*How to complete this task:*
Below are some records; output all of them exactly.

══ Extracted records ══

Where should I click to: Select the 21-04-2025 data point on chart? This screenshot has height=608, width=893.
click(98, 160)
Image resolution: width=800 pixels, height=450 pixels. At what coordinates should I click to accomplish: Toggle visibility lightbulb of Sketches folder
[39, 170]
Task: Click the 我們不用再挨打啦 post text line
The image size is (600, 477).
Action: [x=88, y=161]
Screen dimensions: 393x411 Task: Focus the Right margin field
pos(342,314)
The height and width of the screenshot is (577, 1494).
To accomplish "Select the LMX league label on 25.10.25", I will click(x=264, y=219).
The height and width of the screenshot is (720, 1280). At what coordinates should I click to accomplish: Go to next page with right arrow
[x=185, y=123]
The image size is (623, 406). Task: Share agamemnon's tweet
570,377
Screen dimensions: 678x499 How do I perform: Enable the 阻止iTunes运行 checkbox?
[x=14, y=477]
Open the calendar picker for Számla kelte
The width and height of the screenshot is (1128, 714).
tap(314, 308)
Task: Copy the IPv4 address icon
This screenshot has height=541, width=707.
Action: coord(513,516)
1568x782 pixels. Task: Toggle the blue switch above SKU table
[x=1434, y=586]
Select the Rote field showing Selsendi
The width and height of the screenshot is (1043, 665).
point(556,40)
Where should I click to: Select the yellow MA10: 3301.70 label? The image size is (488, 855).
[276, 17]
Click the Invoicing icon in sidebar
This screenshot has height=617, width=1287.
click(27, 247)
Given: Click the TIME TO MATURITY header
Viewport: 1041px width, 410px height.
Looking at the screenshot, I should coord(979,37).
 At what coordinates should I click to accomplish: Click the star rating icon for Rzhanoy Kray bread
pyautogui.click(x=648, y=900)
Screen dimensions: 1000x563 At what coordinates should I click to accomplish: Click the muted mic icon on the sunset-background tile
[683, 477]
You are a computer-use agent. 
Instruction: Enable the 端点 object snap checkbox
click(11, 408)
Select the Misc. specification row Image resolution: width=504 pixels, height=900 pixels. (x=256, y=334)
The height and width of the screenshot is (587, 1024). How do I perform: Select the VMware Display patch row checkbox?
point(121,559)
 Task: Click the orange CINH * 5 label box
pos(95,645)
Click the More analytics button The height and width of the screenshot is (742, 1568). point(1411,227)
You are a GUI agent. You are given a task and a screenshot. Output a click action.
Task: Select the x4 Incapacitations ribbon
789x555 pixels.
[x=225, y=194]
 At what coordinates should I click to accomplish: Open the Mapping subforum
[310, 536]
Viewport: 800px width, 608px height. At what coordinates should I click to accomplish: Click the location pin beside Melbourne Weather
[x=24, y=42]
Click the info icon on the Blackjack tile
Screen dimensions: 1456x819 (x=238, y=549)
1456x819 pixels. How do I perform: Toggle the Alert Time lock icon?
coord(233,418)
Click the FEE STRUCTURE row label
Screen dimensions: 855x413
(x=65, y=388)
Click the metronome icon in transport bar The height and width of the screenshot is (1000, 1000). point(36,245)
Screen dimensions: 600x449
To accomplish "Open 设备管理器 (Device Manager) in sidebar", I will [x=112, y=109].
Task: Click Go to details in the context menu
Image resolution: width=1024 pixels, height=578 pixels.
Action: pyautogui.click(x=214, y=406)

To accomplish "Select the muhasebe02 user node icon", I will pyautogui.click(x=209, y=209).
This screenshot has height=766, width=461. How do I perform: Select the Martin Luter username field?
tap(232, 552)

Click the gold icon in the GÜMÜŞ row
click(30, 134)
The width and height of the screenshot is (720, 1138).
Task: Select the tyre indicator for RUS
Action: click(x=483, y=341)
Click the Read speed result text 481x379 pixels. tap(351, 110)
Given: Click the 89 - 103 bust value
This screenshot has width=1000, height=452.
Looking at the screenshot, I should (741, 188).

═══

*Solution to this problem:*
Where should I click to: Select the 21-04-2025 data point on chart? This screenshot has height=608, width=893.
click(98, 160)
Image resolution: width=800 pixels, height=450 pixels. At what coordinates should I click to accomplish: Toggle visibility lightbulb of Sketches folder
[39, 170]
Task: Click the 我們不用再挨打啦 post text line
The image size is (600, 477).
Action: [x=88, y=161]
Screen dimensions: 393x411 Task: Focus the Right margin field
pos(342,314)
The height and width of the screenshot is (577, 1494).
To accomplish "Select the LMX league label on 25.10.25", I will click(x=264, y=219).
The height and width of the screenshot is (720, 1280). At what coordinates should I click to accomplish: Go to next page with right arrow
[x=185, y=123]
The image size is (623, 406). Task: Share agamemnon's tweet
570,377
Screen dimensions: 678x499 How do I perform: Enable the 阻止iTunes运行 checkbox?
[x=14, y=477]
Open the calendar picker for Számla kelte
The width and height of the screenshot is (1128, 714).
tap(314, 308)
Task: Copy the IPv4 address icon
This screenshot has height=541, width=707.
Action: coord(513,516)
1568x782 pixels. Task: Toggle the blue switch above SKU table
[x=1434, y=586]
Select the Rote field showing Selsendi
The width and height of the screenshot is (1043, 665).
point(556,40)
Where should I click to: Select the yellow MA10: 3301.70 label? The image size is (488, 855).
[276, 17]
Click the Invoicing icon in sidebar
This screenshot has height=617, width=1287.
click(27, 247)
Given: Click the TIME TO MATURITY header
Viewport: 1041px width, 410px height.
Looking at the screenshot, I should coord(979,37).
 At what coordinates should I click to accomplish: Click the star rating icon for Rzhanoy Kray bread
pyautogui.click(x=648, y=900)
Screen dimensions: 1000x563 At what coordinates should I click to accomplish: Click the muted mic icon on the sunset-background tile
[683, 477]
You are a computer-use agent. 
Instruction: Enable the 端点 object snap checkbox
click(11, 408)
Select the Misc. specification row Image resolution: width=504 pixels, height=900 pixels. (x=256, y=334)
The height and width of the screenshot is (587, 1024). How do I perform: Select the VMware Display patch row checkbox?
point(121,559)
 Task: Click the orange CINH * 5 label box
pos(95,645)
Click the More analytics button The height and width of the screenshot is (742, 1568). point(1411,227)
You are a GUI agent. You are given a task and a screenshot. Output a click action.
Task: Select the x4 Incapacitations ribbon
789x555 pixels.
[x=225, y=194]
 At what coordinates should I click to accomplish: Open the Mapping subforum
[310, 536]
Viewport: 800px width, 608px height. At what coordinates should I click to accomplish: Click the location pin beside Melbourne Weather
[x=24, y=42]
Click the info icon on the Blackjack tile
Screen dimensions: 1456x819 (x=238, y=549)
1456x819 pixels. How do I perform: Toggle the Alert Time lock icon?
coord(233,418)
Click the FEE STRUCTURE row label
Screen dimensions: 855x413
(x=65, y=388)
Click the metronome icon in transport bar The height and width of the screenshot is (1000, 1000). point(36,245)
Screen dimensions: 600x449
To accomplish "Open 设备管理器 (Device Manager) in sidebar", I will [x=112, y=109].
Task: Click Go to details in the context menu
Image resolution: width=1024 pixels, height=578 pixels.
Action: pyautogui.click(x=214, y=406)

To accomplish "Select the muhasebe02 user node icon", I will pyautogui.click(x=209, y=209).
This screenshot has height=766, width=461. How do I perform: Select the Martin Luter username field?
tap(232, 552)

Click the gold icon in the GÜMÜŞ row
click(30, 134)
The width and height of the screenshot is (720, 1138).
Task: Select the tyre indicator for RUS
Action: click(x=483, y=341)
Click the Read speed result text 481x379 pixels. tap(351, 110)
Given: Click the 89 - 103 bust value
This screenshot has width=1000, height=452.
Looking at the screenshot, I should (741, 188).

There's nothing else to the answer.